→ GIVEN PROBLEM: Please copy out everything in the listing below, from the line containing "The height and width of the screenshot is (822, 1456)." down to the line containing "Action: [x=94, y=242]", keeping each line unchanged.

[Item-finding records]

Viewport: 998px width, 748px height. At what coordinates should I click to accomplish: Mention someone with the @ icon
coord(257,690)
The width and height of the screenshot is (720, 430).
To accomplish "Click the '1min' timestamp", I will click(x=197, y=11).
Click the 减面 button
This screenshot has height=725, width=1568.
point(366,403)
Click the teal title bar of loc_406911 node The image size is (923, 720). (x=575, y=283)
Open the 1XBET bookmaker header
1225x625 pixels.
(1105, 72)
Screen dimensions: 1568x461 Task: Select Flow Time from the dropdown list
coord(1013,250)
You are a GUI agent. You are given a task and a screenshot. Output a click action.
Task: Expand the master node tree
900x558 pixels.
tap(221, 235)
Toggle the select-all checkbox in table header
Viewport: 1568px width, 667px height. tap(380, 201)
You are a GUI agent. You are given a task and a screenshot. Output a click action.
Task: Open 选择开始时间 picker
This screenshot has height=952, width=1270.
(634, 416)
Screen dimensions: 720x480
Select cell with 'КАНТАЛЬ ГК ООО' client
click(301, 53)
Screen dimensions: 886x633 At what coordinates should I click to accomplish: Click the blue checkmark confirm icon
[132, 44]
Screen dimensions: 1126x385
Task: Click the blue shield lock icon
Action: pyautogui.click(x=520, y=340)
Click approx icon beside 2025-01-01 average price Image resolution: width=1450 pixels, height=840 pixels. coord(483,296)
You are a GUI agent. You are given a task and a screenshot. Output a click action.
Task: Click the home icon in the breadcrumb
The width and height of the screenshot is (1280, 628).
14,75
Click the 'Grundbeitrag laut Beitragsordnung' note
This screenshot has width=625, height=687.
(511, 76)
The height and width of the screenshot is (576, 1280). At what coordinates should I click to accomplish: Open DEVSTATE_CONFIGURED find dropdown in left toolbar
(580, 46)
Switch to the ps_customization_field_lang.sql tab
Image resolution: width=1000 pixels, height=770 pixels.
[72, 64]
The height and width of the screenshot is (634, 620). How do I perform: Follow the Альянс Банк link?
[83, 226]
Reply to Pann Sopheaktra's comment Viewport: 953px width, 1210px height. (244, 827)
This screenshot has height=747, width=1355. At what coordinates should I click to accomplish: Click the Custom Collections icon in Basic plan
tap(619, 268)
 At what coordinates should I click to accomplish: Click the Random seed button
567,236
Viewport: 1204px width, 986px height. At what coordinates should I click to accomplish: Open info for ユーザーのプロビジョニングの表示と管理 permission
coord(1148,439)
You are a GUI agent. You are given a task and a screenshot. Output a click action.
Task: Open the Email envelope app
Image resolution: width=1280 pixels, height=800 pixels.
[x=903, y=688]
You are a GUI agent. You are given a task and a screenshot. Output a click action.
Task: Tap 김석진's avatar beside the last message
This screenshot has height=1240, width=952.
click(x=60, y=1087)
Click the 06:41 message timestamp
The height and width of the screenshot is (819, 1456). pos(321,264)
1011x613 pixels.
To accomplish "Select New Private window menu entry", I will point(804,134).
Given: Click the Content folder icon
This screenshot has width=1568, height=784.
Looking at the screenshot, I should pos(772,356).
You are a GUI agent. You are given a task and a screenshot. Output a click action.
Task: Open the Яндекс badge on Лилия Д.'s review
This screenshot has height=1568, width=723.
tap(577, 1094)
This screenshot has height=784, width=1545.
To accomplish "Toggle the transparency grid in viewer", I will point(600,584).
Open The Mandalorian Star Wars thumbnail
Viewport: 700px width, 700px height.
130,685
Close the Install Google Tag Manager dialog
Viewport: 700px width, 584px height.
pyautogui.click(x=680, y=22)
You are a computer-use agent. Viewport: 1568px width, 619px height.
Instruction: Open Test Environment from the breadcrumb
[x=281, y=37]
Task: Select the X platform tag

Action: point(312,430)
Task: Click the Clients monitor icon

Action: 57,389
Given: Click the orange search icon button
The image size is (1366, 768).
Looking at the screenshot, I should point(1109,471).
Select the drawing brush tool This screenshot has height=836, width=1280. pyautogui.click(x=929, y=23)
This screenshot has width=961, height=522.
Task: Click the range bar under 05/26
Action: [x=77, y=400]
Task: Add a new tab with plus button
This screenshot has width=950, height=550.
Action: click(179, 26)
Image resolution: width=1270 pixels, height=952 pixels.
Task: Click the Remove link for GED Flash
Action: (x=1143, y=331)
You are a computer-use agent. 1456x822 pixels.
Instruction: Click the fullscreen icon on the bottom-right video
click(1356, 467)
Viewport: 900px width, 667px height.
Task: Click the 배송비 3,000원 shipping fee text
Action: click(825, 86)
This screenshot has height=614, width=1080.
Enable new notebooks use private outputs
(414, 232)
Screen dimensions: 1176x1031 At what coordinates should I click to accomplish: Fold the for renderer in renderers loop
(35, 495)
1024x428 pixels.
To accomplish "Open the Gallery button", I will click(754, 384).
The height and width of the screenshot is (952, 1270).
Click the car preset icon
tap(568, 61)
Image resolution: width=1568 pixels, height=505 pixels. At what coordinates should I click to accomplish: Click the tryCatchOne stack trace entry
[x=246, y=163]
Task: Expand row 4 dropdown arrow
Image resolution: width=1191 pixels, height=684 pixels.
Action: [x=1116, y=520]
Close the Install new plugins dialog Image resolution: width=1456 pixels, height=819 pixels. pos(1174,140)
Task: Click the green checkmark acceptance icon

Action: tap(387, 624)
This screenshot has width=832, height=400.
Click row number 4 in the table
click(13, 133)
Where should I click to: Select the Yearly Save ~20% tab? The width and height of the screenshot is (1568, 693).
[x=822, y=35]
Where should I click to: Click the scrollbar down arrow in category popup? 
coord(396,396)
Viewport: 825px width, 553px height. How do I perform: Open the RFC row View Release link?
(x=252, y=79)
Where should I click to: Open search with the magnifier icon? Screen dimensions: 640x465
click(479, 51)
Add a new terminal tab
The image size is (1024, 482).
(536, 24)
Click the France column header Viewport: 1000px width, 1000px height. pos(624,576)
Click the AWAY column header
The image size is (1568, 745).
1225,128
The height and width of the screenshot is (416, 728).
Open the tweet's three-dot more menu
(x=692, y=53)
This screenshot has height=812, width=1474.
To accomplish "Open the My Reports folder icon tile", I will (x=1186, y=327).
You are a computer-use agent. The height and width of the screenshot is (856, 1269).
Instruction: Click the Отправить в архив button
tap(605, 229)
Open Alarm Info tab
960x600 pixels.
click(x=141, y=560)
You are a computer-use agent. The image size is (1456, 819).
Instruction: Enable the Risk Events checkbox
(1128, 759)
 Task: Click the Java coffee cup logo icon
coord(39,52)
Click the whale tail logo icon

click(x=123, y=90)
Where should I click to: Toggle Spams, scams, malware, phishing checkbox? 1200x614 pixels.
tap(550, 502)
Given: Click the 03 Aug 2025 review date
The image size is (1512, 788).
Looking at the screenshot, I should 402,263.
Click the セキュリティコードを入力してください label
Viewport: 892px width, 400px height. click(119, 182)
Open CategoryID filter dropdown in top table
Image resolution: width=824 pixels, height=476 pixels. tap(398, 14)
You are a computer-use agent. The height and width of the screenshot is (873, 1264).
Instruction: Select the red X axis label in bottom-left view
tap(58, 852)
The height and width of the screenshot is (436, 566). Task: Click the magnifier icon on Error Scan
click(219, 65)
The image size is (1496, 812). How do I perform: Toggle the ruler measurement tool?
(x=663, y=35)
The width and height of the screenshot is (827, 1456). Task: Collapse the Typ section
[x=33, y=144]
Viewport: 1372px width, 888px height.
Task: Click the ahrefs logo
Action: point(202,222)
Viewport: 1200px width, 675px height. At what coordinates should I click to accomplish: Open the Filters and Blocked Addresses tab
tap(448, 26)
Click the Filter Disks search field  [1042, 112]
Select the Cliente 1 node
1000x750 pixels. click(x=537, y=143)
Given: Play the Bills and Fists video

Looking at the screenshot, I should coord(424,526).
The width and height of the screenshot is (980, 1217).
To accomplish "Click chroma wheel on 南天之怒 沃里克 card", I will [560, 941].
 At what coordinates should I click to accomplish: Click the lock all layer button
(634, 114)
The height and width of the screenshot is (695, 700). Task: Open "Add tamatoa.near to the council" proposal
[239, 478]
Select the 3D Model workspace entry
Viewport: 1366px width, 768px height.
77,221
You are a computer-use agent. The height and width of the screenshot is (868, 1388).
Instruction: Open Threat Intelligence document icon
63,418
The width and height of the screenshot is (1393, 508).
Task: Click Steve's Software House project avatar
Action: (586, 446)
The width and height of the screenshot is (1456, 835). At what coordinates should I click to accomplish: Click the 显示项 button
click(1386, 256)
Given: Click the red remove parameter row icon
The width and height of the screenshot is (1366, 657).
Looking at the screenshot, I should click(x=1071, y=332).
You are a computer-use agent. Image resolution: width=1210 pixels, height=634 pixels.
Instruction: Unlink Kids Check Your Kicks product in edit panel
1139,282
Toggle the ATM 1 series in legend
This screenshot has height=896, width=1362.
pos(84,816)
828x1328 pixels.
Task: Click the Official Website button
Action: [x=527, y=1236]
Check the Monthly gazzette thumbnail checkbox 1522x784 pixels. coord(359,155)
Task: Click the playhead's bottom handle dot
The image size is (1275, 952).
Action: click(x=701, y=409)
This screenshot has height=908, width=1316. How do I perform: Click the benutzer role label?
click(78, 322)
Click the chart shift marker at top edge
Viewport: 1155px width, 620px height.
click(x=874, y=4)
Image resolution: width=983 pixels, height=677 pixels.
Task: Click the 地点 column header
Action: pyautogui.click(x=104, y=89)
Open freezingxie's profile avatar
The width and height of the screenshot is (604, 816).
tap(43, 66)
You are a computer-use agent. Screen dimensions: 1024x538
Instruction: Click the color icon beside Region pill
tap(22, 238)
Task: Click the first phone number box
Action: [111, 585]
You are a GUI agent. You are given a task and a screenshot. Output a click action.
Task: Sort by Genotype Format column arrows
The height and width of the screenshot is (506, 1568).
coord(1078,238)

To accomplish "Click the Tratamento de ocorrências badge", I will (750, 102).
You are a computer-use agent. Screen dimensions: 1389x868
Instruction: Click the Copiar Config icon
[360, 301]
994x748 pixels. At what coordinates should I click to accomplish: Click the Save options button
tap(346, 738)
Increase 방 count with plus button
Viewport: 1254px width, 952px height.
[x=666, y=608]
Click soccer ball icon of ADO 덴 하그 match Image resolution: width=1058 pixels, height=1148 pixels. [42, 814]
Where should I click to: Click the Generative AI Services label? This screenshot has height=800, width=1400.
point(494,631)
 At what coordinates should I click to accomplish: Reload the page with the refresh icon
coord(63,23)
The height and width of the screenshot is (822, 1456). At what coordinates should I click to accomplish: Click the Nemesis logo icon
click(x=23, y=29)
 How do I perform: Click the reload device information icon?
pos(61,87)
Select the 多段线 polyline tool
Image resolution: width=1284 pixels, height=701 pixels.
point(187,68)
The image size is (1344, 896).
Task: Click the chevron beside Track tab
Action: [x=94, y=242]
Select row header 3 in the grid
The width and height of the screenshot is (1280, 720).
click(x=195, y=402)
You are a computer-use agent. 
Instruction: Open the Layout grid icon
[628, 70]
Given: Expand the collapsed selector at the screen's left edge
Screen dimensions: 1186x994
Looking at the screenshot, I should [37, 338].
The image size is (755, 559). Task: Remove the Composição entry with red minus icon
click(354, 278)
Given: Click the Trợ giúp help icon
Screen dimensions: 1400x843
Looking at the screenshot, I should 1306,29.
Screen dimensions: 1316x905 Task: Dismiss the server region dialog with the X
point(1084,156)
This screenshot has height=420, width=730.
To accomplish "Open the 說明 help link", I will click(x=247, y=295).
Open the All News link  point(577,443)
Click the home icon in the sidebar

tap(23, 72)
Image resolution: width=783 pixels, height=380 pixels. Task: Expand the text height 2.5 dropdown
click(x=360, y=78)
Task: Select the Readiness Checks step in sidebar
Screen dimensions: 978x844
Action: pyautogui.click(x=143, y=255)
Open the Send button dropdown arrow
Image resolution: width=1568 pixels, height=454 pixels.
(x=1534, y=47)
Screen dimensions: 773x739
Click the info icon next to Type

→ COMPLETE RESPONSE:
The height and width of the screenshot is (822, 1456). At what coordinates should I click to accomplish: Click the Nemesis logo icon
click(x=23, y=29)
 How do I perform: Click the reload device information icon?
pos(61,87)
Select the 多段线 polyline tool
Image resolution: width=1284 pixels, height=701 pixels.
point(187,68)
The image size is (1344, 896).
Task: Click the chevron beside Track tab
Action: [x=94, y=242]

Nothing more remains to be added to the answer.